**DO THIS:**
Please render the listing below, from its first line through the line containing "coordinates (184, 34).", as a Markdown table with the columns "Row" and "Line". Put a running row number under "Row" and the line's text under "Line", and leave out blank lines.

── EXERCISE INPUTS ──

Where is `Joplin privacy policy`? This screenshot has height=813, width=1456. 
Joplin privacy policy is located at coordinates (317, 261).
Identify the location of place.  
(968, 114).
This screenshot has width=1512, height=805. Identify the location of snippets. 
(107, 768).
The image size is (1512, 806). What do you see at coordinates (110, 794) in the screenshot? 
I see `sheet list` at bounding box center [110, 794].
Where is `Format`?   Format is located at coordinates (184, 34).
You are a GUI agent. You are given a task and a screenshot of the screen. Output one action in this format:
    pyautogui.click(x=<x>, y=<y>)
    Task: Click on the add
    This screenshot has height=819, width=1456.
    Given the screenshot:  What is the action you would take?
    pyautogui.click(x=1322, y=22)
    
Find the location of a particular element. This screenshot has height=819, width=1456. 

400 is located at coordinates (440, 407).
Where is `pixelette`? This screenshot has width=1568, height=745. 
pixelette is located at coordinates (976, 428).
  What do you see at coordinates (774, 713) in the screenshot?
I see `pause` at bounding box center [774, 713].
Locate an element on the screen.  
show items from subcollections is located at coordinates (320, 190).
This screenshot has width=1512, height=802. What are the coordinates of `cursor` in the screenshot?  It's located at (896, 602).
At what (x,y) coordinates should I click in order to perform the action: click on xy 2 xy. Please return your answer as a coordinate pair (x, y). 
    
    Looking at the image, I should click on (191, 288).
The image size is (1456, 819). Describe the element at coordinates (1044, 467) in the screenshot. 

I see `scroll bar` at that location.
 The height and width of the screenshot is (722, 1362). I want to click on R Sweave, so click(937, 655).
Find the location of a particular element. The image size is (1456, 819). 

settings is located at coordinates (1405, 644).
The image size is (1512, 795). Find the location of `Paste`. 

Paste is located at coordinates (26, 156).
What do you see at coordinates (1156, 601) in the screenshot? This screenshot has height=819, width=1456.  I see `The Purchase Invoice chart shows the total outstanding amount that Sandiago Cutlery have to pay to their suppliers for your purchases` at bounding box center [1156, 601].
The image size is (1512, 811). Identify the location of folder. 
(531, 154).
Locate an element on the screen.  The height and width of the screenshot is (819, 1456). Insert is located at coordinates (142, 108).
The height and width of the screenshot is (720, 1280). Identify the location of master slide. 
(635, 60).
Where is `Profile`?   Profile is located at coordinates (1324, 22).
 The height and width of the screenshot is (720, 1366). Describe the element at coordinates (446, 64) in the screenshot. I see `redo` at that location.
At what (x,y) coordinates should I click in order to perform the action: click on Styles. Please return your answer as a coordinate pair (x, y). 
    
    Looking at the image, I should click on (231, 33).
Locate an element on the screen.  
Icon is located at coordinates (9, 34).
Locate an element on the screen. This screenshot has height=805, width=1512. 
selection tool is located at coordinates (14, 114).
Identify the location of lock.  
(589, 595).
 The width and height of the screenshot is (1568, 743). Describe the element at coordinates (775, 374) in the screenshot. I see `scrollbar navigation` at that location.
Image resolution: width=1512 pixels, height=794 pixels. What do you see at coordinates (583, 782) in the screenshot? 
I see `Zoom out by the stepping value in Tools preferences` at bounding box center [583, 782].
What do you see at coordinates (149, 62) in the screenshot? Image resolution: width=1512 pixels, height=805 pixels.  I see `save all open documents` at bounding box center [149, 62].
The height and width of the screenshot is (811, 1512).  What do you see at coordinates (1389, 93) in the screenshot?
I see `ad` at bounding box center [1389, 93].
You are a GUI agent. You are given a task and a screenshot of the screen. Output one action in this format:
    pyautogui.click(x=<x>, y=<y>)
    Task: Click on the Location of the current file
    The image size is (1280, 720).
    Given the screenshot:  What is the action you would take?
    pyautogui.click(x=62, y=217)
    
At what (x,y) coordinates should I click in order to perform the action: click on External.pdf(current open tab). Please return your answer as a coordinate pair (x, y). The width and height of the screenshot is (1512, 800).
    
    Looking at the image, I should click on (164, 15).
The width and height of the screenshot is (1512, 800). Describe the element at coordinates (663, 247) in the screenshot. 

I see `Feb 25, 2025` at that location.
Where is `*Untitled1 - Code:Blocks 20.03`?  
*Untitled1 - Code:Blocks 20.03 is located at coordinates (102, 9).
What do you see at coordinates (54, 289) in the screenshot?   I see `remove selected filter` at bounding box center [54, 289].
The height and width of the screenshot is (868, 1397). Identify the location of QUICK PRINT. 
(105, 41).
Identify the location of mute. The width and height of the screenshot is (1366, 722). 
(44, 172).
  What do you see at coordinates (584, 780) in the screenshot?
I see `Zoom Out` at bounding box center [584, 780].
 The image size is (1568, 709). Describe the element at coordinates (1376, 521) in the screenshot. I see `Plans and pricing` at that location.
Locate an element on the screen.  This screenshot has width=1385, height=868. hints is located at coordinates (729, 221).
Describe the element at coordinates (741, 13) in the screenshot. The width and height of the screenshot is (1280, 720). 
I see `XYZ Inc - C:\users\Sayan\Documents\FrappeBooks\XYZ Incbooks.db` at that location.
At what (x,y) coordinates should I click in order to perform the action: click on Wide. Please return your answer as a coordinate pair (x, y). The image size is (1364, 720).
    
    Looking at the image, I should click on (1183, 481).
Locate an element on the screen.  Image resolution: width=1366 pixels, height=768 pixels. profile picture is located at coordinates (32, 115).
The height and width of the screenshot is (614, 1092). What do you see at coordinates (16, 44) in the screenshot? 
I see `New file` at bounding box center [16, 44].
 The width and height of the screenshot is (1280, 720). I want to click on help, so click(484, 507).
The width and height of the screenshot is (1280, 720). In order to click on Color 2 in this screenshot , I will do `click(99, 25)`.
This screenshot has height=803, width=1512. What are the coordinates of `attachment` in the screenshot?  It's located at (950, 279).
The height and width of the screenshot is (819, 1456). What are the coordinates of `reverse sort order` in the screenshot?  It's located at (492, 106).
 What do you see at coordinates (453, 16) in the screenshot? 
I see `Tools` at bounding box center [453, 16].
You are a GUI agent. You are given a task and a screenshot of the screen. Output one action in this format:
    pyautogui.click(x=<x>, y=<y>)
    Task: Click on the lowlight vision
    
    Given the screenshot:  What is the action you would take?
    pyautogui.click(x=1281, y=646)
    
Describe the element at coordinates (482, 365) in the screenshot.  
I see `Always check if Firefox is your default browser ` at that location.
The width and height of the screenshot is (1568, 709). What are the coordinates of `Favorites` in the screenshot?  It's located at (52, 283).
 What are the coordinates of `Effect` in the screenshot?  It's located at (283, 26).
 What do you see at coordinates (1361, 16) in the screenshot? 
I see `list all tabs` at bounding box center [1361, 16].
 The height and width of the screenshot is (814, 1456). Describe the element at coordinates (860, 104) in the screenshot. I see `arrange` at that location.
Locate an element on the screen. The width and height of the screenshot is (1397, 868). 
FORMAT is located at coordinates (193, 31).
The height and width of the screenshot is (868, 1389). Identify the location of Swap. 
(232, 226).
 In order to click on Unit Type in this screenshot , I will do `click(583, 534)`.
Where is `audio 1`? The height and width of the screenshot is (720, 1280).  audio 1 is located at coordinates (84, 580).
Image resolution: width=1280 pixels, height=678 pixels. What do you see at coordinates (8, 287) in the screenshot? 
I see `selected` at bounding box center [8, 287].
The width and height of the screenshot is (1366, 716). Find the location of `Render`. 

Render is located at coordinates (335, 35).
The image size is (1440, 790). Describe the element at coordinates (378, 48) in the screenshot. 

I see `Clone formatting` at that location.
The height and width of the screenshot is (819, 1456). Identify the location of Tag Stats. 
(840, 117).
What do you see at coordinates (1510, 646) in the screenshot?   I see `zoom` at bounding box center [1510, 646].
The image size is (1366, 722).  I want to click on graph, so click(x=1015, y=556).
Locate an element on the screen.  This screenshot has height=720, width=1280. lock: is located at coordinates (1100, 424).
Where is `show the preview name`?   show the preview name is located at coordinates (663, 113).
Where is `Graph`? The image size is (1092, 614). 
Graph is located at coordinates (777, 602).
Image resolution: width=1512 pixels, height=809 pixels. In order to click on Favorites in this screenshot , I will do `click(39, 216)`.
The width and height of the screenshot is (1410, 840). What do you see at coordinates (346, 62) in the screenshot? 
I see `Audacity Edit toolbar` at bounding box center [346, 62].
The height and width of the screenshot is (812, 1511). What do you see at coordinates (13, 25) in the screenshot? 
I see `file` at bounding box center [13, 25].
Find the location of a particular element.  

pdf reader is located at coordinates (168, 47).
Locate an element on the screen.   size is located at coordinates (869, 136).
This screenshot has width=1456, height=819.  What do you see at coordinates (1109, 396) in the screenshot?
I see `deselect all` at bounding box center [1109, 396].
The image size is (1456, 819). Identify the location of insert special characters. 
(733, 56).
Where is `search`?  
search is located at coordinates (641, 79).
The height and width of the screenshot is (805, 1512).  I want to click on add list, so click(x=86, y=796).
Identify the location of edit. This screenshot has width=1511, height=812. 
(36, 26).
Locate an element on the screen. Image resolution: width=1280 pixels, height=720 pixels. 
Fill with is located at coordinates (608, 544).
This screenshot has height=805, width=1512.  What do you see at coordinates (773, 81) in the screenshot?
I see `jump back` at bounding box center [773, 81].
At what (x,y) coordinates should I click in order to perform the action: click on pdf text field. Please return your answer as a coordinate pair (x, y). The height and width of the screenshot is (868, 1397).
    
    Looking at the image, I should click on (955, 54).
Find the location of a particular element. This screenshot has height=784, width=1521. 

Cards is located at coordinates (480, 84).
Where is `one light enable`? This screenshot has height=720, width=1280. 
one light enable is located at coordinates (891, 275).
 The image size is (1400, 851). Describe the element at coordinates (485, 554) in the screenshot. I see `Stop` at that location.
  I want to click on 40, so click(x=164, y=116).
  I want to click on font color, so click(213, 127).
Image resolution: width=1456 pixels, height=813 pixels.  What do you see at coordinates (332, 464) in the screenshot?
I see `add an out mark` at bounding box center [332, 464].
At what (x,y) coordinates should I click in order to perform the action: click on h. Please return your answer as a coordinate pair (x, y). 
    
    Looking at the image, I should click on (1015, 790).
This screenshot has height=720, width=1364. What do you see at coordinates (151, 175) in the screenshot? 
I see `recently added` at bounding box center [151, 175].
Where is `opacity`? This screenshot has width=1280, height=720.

───

**EXERCISE RESPONSE:**
| Row | Line |
|---|---|
| 1 | Where is `Joplin privacy policy`? This screenshot has height=813, width=1456.  |
| 2 | Joplin privacy policy is located at coordinates (317, 261). |
| 3 | Identify the location of place.   |
| 4 | (968, 114). |
| 5 | This screenshot has width=1512, height=805. Identify the location of snippets.  |
| 6 | (107, 768). |
| 7 | The image size is (1512, 806). What do you see at coordinates (110, 794) in the screenshot?  |
| 8 | I see `sheet list` at bounding box center [110, 794]. |
| 9 | Where is `Format`?   Format is located at coordinates (184, 34). |